Task to carry out
Below are records. Find each line in them that holds the word "actions" and copy it.

Exercise material
------------------------------

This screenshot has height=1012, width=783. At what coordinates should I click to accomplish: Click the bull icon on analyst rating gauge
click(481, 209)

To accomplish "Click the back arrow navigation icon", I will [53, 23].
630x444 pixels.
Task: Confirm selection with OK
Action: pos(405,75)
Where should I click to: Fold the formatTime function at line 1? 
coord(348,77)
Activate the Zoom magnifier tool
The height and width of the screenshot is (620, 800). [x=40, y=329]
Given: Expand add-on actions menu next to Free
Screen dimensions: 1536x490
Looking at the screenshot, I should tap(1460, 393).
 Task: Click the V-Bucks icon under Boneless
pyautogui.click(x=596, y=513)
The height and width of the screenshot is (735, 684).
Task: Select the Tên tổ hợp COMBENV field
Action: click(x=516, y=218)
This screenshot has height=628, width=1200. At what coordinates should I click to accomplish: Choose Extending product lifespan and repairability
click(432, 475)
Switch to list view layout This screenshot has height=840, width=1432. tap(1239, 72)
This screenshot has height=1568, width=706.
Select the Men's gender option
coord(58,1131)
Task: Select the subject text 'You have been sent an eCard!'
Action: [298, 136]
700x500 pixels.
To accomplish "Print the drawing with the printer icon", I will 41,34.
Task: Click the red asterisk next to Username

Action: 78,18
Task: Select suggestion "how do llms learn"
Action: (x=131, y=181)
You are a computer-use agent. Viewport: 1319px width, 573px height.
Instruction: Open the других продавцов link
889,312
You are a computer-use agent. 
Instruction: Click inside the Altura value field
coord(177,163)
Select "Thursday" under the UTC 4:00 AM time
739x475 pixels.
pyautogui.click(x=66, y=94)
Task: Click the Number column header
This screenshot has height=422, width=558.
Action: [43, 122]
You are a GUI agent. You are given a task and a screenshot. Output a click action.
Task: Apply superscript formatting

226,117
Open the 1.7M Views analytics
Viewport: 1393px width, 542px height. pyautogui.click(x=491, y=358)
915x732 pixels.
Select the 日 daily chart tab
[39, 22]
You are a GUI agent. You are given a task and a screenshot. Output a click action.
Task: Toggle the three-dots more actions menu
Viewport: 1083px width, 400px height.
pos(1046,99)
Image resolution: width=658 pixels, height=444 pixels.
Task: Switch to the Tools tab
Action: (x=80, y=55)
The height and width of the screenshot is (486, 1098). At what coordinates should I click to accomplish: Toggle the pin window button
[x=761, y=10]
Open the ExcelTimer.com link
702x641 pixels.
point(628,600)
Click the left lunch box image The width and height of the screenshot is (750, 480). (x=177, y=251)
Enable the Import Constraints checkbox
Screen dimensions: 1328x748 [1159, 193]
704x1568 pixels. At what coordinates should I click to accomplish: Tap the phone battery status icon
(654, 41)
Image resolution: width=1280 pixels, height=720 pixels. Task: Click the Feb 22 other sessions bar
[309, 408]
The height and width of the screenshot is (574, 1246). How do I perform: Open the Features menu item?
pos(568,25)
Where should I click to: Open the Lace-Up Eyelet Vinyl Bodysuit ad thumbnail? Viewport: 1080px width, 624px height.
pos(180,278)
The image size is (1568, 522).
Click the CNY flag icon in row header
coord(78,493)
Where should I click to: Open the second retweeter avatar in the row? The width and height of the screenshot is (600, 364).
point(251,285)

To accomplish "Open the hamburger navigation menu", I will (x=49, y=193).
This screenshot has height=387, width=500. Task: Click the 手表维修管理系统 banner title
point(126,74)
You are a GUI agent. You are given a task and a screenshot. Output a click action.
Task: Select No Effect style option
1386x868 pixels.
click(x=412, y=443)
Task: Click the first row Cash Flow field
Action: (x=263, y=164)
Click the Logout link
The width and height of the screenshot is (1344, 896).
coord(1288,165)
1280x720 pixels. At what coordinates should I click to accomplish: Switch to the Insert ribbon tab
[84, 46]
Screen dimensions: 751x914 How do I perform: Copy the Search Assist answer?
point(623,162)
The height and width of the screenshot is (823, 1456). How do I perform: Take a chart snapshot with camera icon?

------------------------------

Solution for this problem
Given: Expand add-on actions menu next to Free
Task: Toggle the three-dots more actions menu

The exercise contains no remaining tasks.